Ah... Le doy la espalda.
—Sé que suena fatal, pero es la verdad. Allí no tengo nada y tú tendrás un nuevo trabajo y harás nuevos amigos...
—Tú también tendrás un nuevo empleo. Christian dijo que te daría trabajo... Y haremos nuevos amigos juntos.
—No quiero trabajar para él... Y los que tú escogerías para ser tus nuevos amigos seguro que no tienen nada que ver con la gente que me gustaría a mí. Todo sería muy distinto allí.
—Eso no lo sabes. Soy amiga de Steph.
—Sólo porque compartíais habitación. No quiero irme a vivir allí, Pau, y menos ahora que me han expulsado de la facultad. Para mí lo lógico sería volver a Inglaterra y terminar la universidad allí.
—La cuestión no es lo que tiene más lógica para ti.
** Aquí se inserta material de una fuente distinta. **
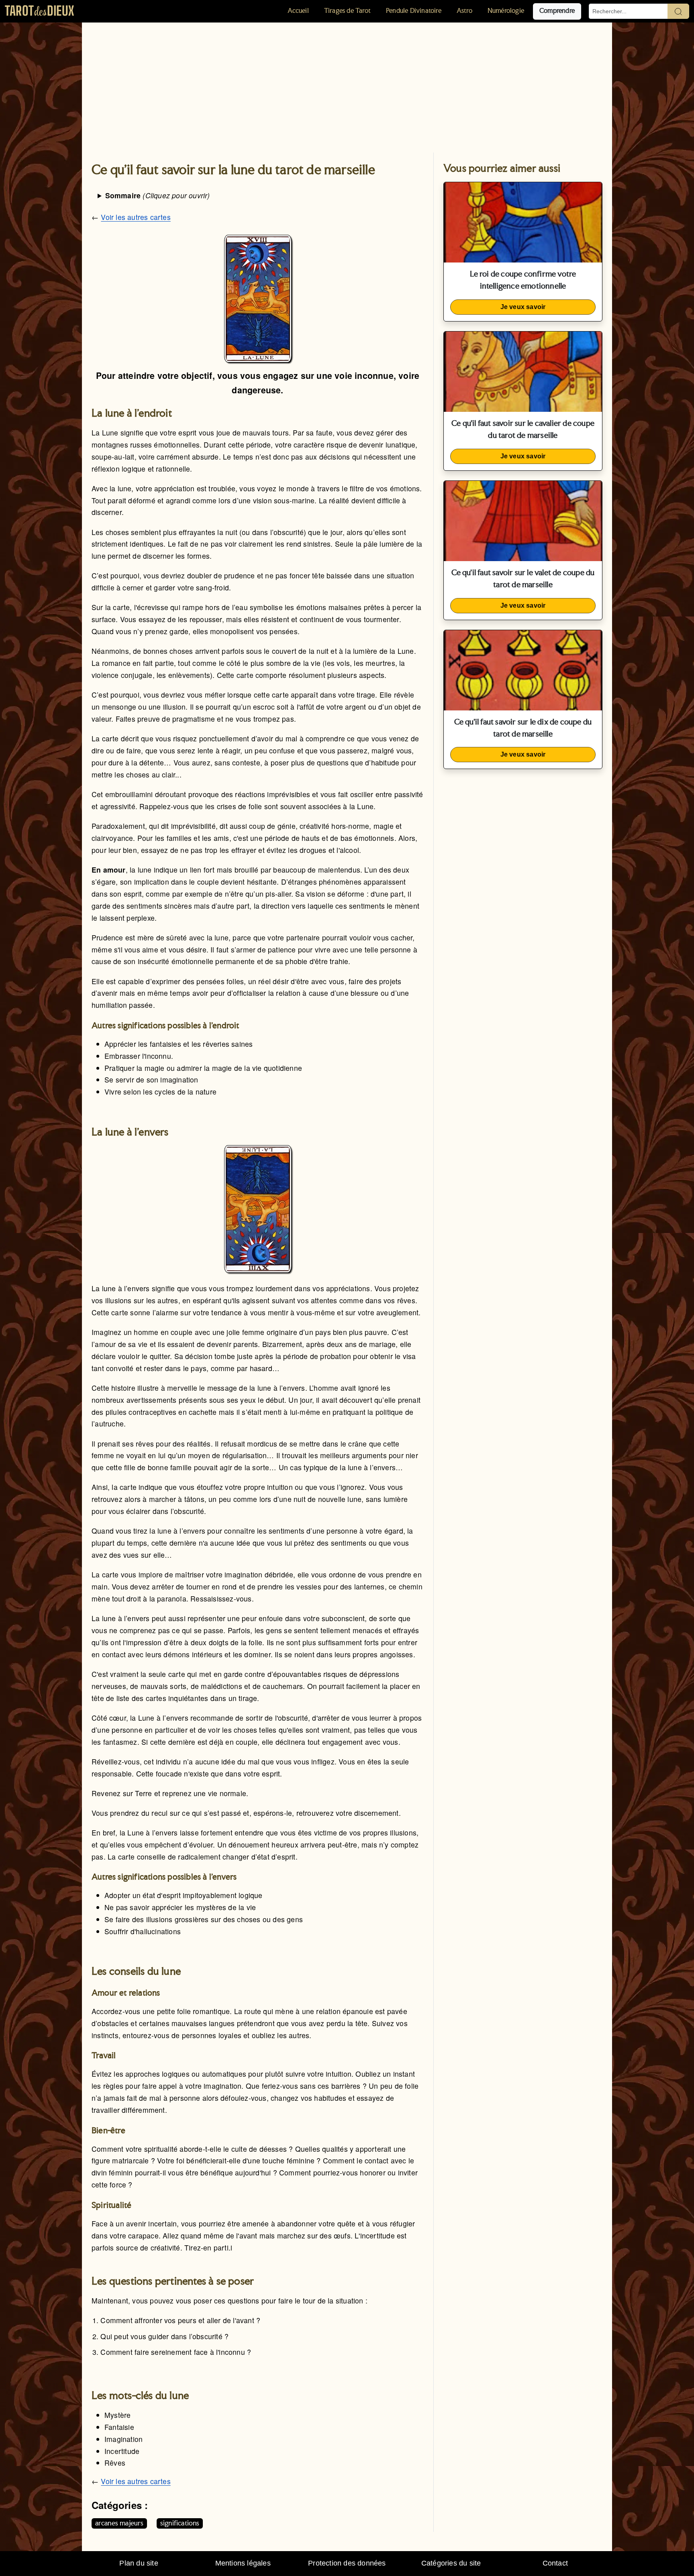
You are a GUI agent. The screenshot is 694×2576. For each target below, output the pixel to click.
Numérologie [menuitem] (506, 11)
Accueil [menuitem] (298, 11)
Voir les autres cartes (135, 217)
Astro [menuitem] (464, 11)
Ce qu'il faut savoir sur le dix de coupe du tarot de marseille (523, 728)
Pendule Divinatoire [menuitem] (413, 11)
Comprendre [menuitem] (557, 11)
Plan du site (138, 2563)
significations (180, 2523)
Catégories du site (451, 2563)
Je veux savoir (523, 306)
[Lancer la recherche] (678, 11)
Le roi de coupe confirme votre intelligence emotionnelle (523, 280)
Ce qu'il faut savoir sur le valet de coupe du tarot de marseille (523, 579)
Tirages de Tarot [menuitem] (347, 11)
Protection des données (347, 2563)
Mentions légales (243, 2563)
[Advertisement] (347, 82)
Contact (555, 2563)
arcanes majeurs (119, 2523)
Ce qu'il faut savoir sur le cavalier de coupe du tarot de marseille (522, 430)
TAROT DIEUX (39, 10)
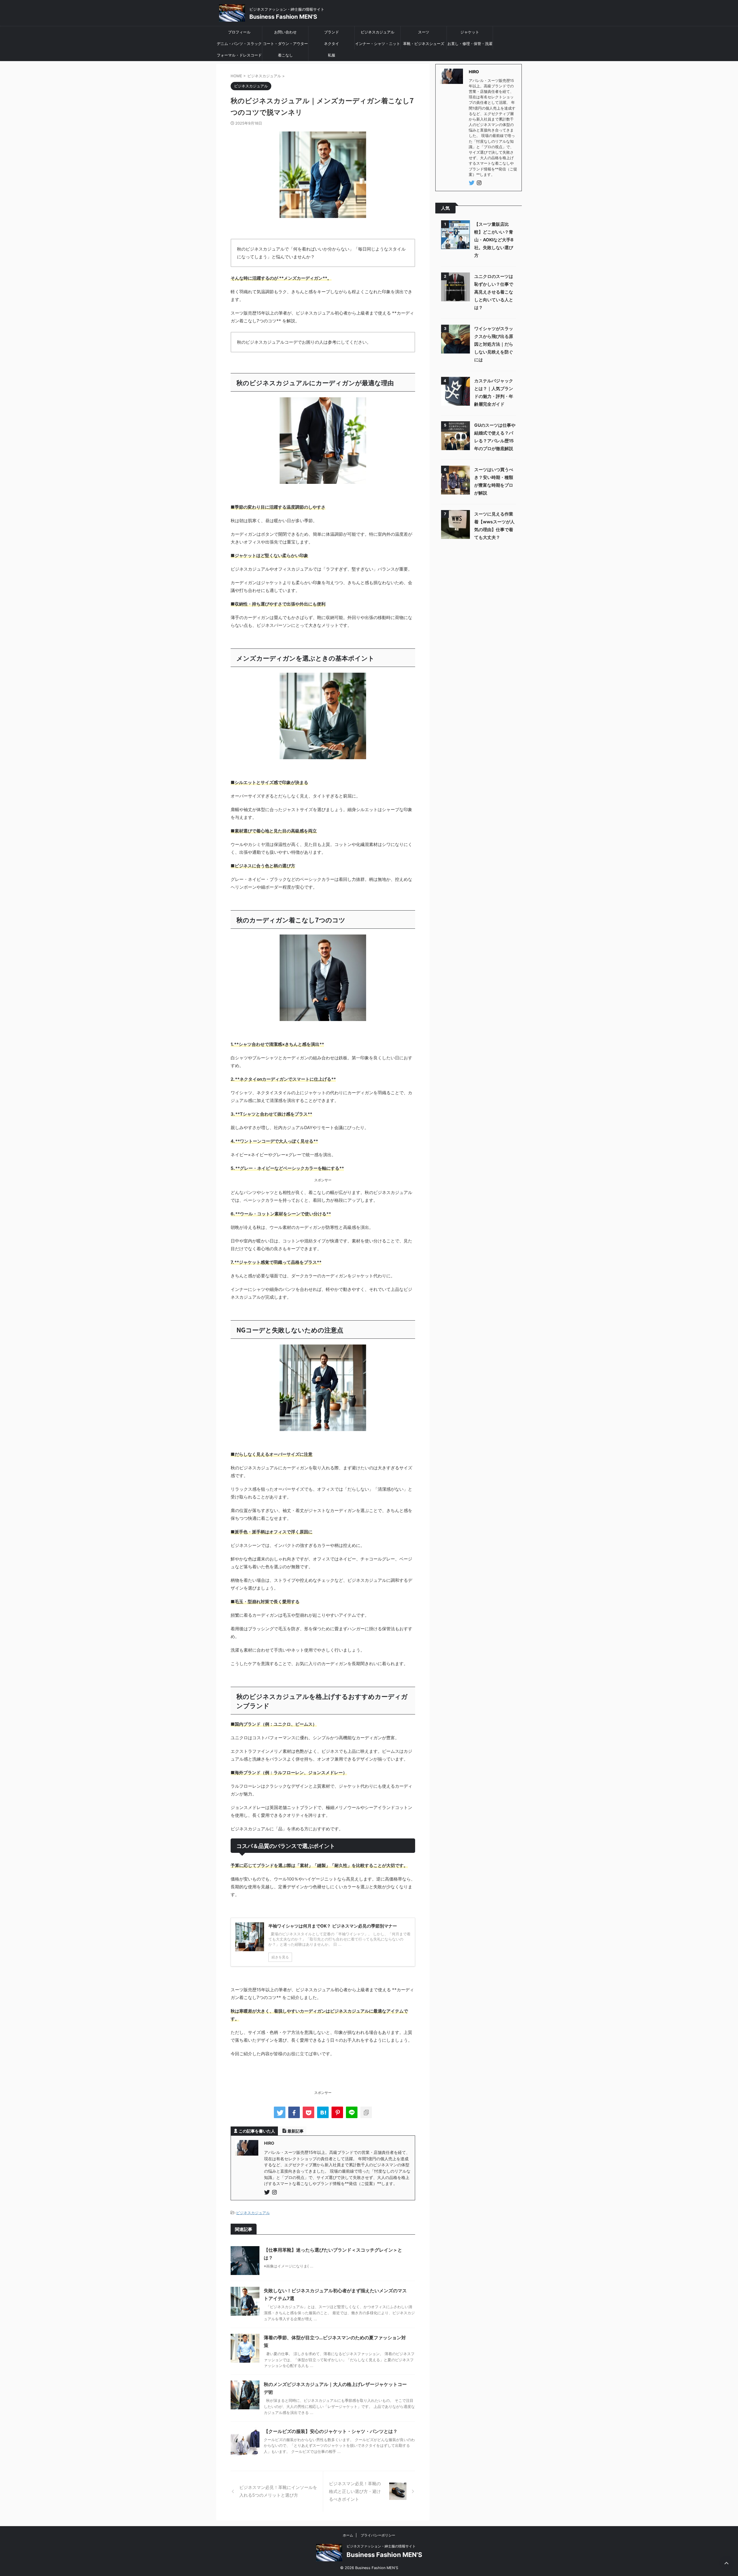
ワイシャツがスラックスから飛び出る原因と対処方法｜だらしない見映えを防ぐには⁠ (493, 344)
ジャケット (469, 32)
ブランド (331, 32)
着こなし (285, 55)
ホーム (348, 2535)
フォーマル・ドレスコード (239, 55)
—Teniendo en cuenta que has quedado con Zed a mis espaldas otra vez, creo que no estás en posición de decidir nada.
—¿En serio? Porque tú y yo ni siquiera hemos establecido si volvemos a estar juntos o no. Yo accedí a mudarme aquí otra vez y tú accediste a tratarme mejor. —Me levanto de la cama y empiezo a dar zancadas por el suelo de hormigón impreso—. Pero fuiste a pegarle a Zed una paliza a mis espaldas, por eso te han expulsado. Así que el que no está en posición de decidir nada eres tú.
—¡Me estabas ocultando cosas! —replica levantando la voz—. ¡Planeabas dejarme y ni siquiera me lo habías dicho!
—¡Lo sé! Y lo siento, pero en vez de discutir acerca de quién está más equivocado de los dos, ¿por qué no intentamos arreglarlo o llegar a algún tipo de compromiso?
—Tú... —Deja de hablar y se levanta de la cama—. Tú no...
—¿Qué? —insisto.
—No lo sé, no puedo ni pensar de lo cabreado que me tienes.
—Siento que te hayas enterado así. Aparte de eso, no sé qué otra cosa decir.
—Dime que no vas a irte.
—No voy a tomar una decisión ahora mismo. No tengo por qué hacerlo.
—Entonces ¿cuándo? No voy a quedarme esperando...
—Y ¿qué vas a hacer?, ¿marcharte? ¿Qué ha sido de aquello de no querer pasar ni un solo día sin mí?
—¿Lo dices en serio? ¿Vas a restregármelo ahora? ¿No crees que podrías haberme contado que ibas a irte a vivir a Seattle antes de que me hiciera un puto tatuaje por ti? Es que tiene tela... —Da un paso hacia mí, desafiante.
—¡Iba a decírtelo! —le aseguro.
—Pero no lo hiciste.
—¿Cuántas veces más vas a reprochármelo? Podemos pasarnos así todo el día, pero la verdad es que no tengo fuerzas. Paso.
—¿Pasas? ¿Pasas?... —Sonríe.
—Sí, yo paso.
Es la verdad. Paso de discutir con él por Seattle. Es agobiante y frustrante, y estoy hasta las narices. Saca una sudadera negra del armario y se la pone antes de calzarse las botas.
—¿Adónde vas? —exijo saber.
—A cualquier parte con tal de largarme de aquí —resopla.
— Pedro, no tienes por qué irte —le digo a su espalda cuando abre la puerta, pero no me hace ni caso.
Si mi padre no estuviera en la sala de estar, saldría detrás de él y lo obligaría a quedarse.
Pero, para ser sincera, ya estoy harta de ir detrás de él.